病気にかかるのは悪いこと?病児保育にまつわる誤解。
「病児保育」にまつわる誤解
「37.5度を超えると、保育園を利用できない!?親子を助ける病児保育とは。」では、「病児保育」についてご紹介をしました。今回は、その「病児保育」にまつわる誤解について取り上げていきます。
「子どもが体調不良のときに、親に代わって適切にケアと保育を行うこと」。
これが一般に認知されている病児保育の定義です。保育関係者の中には「健康な子どもを預かること」が標準的な保育であり、「病気の子どもや障がいのある子どもを預かること」は特殊な保育である、という考え方を持つ人もいます。しかし、ここでそもそも「保育」とは何なのか、振り返って考えてみましょう。
保育とは「子どもが現在を最も良く生き、望ましい未来をつくり出す力の基礎を培う」ことを目的とします。
では、保育における「子ども」とは、どのような存在なのでしょうか?
たとえば、「昨日は健康な状態でいた子どもが、今日は風邪をひいて熱を出した」とすると、その子は現時点において「病児」になります。やがて熱が引いて翌週に平熱に戻れば、その子は「健康児」に戻ります。健康児と病児、その境目をいつも行ったり来たりしているのが通常の子どもの姿だと言えるでしょう。
一方、体または精神の発達に障がいのある子どもは「障がい児」と認められます。そして、障がい児も、元気な「健康児」であるときもあれば、病気になって「病児」になることもあります。
このように、子どもというのは多面的な存在です。保育の定義における「子ども」は、あらゆる状況にある子ども全てを含んでいます。保育の対象である子どもは健康児だけではありません。全ての子どもに対して、現在を生きる力を育み、未来を作っていく力を培っていくのが保育なのです。
子どもの様々な状況に対応することが、本来の保育の在り方だと言えます。
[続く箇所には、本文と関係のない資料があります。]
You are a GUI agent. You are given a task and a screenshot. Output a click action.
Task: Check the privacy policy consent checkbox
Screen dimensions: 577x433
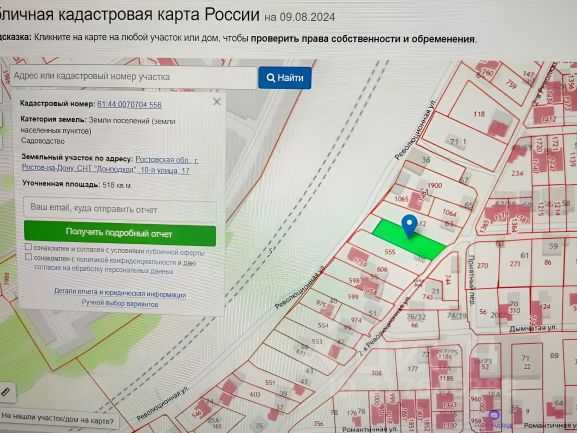(x=28, y=257)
つまり、「保育そのものの中に、病児保育が含まれている」と考えられるのです。病児保育は保育の欠かせない一部であり、現代社会に必要とされる社会の仕組みであると言えるでしょう。
病気は「悪い」ことか
私たちは「健康」「不健康」という言葉を使います。しかし、先述したように一人の子どもについて「健康」「不健康」と区別するのは難しいことです。健康な時もあれば熱を出す時もあるというように、子どもは動的な存在です。「健康」「病気(不健康)」とは、状態を表す言葉であり、子どもそのものを定義づけるものではありません。ボールがくるくると回りながら坂道を上っていくように、健康と病気を交互に経験し、日々成長していくのが子どもなのです。
「病気は悪いこと」という見方についても、もう一度考えてみましょう。子どもは病気になることで体の中に免疫を作っています。免疫とは体を守る仕組みです。子どもは生まれてから半年の間は胎内にいた時に母親から貰った免疫を引き継いでいますが、半年が経過するとそれが薄らいでいきます。その後はゼロから自分の免疫を作っていかねばなりません。
人の体は、病原菌が入り込んで体に悪影響を与えることで、初めてそれが病原菌だと認識し、それに対抗するために免疫を作り出します。従って、病気になるという経験を通して免疫が作られる、と言っても良いでしょう。病気は悪いことではなく、人間の成長の過程なのです。
そうした意味から、病児保育を行う人は子どもの成長の過程を見守り、手助けをする伴走者に他なりません。「具合の悪いときに預けられる子どもはかわいそう」という考え方は、あてはまらないのです。
つまり病児保育は、子どもが病気の際にもよりよく生きることを助け、成長の過程に伴走することなのです。